SmartThings able to trigger PC programs to run?


(Bruce) #1

I’m really close to pulling the trigger on a SmartThings setup, but have a couple of questions:

  1. Is it possible for Smartthings to trigger a PC program to run? i.e. When I trigger a particular sensor, it will run an app on the PC to speak something or run a program I’ve written.

  2. How much bandwidth does Smartthings need? How much data does it use? My only internet connection is a cellular modem hooked to a wi-fi router. I’m considering one of the satellite internet services - does the latency on them cause issues?

I’ve got an Insteon setup now that is slowly dying - I’m not replacing modules when they kick the bucket, but I have a couple of Wemo switches (which work great). My main wants are to monitor 3 doors, indoor and outdoor temperatures (and trigger conditions based on temps), monitor for fire/smoke, and I’d really like to have a driveway sensor and a couple of outdoor motion detectors.

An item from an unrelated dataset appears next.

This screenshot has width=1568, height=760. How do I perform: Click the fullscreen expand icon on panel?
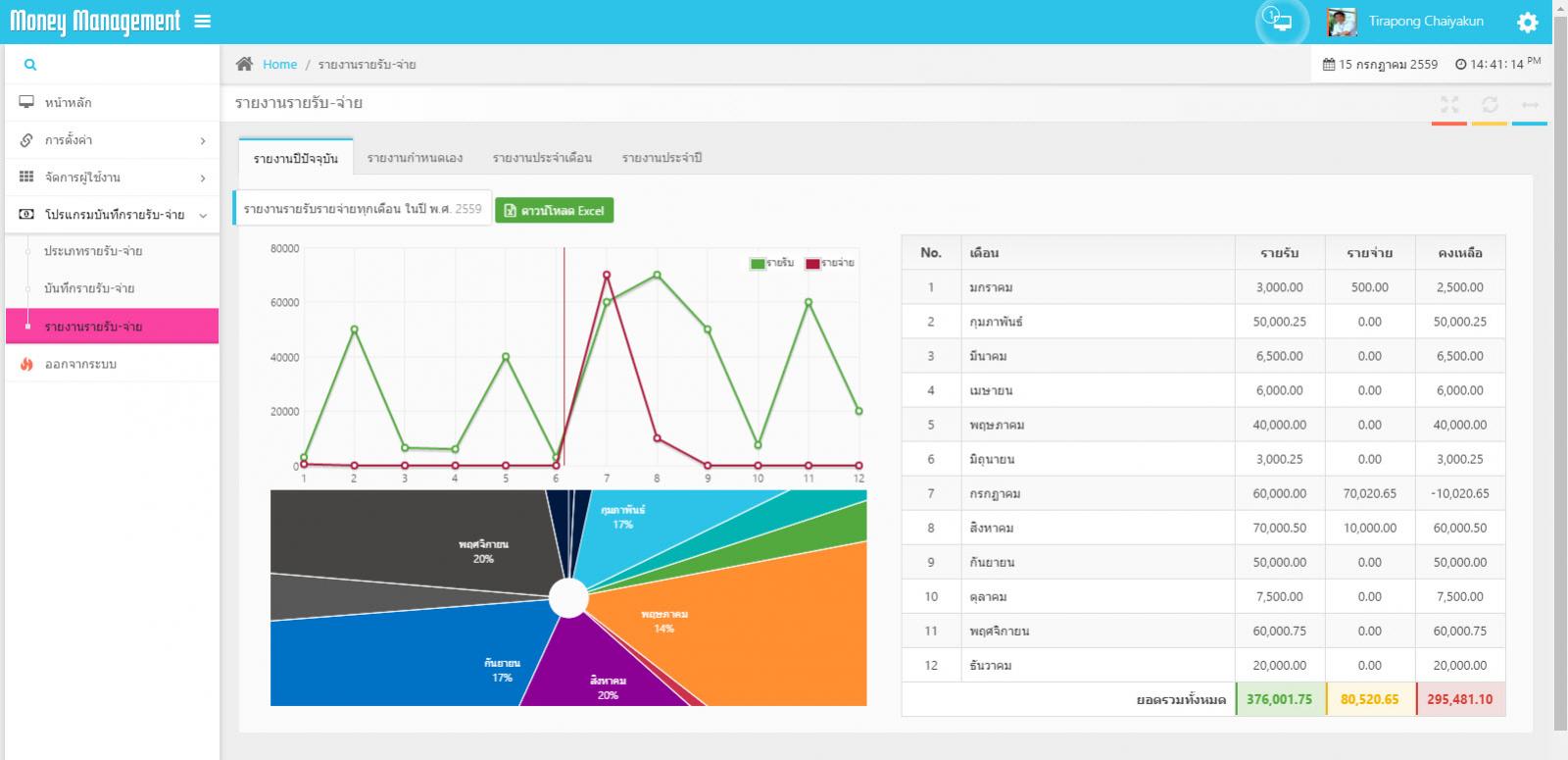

My biggest source of nervousness about Smartthings is that it lives in the cloud. My internet connection via cellular is as reliable as cable/DSL when I’ve had them, but I’m afraid Smartthings (and me) would go flying out the door the first time my wife tried to turn something on and it didn’t work because the net was down.

Thanks for any info - Bruce


(Convinced ST will never be unbroken…) #2

Hey Bruce,

What I did a number of years ago was to write a simple http server on my HA pc (a Mac though). It acts as a bridge between anything that can make a simple http request (practically anything including the ST hub), and the shell or AppleScript.

I suppose the same can be done on windows using either the command line, batch files, and VisualBasic (or whatever they are calling it these days).

The advantage of the Mac is that it has a very rich inter-application scripting environment that most applications support. It makes doing most anything possible via a script that can be called based on the params sent with the http request.

While I don’t really know what the bandwidth is… I have to assume it is trivial. The SmartApps live in the cloud, so your simply calling them and getting a response. Wouldn’t think it is more than a handful of bytes/connection.

I share your concerns about ST’s internet dependence. But if you want to go wireless, it seems Vera is the only choice to keep it local (or wait for Universal Devices to get their Z-Wave stuff up to speed). But SmartThings is very cool, and I’m impressed with both their dev environment and their customer focus. For a $99 entry fee, I think it is worth a try. If it doesn’t work out, I buy another hub. If you stick to Z-Wave devices, you’ll have plenty of other choices.


(Chrisb) #3

The life on the cloud is a concern… but honestly hasn’t been as big of a concern as I thought it would be. Initially there was issues when SmartThings would be ‘down’ every other week for a period of time, but that’s really stopped being an issue for a long time.

I guess I sorta liken it to an old conversation I had with a website. It was a baseball team webpage and it was graphically very heavy. It was a pain to access with my old dial-up service. I emailed the webmaster and talked to him about my problem and said I really think he should consider making the page more friendly to people with slow connections. He politely refused saying that he envisioned consumer connection speeds increasing rapidly… I disagreed… but he was right.

I guess I see good, solid internet connections just being so much more ubiquitous in the future. 5-10 years from now I suspect more and more of everything we do will be cloud based and we’ll wonder how we ever though local control was the best option. Just my opinion of course.

Now, to address a few specific comments:
1a. Launch an app? As far as I know, no. I suspect there are ways to do this, but not "right out of the box."
1b. Speak something? If you get an Ubi, this is pretty easy. Sonos can do this as well I think.
2. Honestly, no clue here. I don’t think it’s extremely high, but it will be one more think taking up bandwidth. If you have a slowish connect, it’s certainly going to be an added burden.
3. (The un-asked question) Ah, the ol’ wife approval factor. Nearly everything I’ve done has been with the idea that I could still function (nearly) perfectly without SmartThings. For this reason I’ve gotten z-wave switch or outlets which physically work even if they don’t have a network connection. I’ve put in relays to open garage doors the augment, rather than replace existing methods. There are somethings (like some wireless 3-way setups I’ve created, or UBI integrations) that won’t if we’ve lost internet connection, but I (at least in my head) argue that these ‘advanced’ functions never existed before anyway, so it isn’t that she’s losing something she had.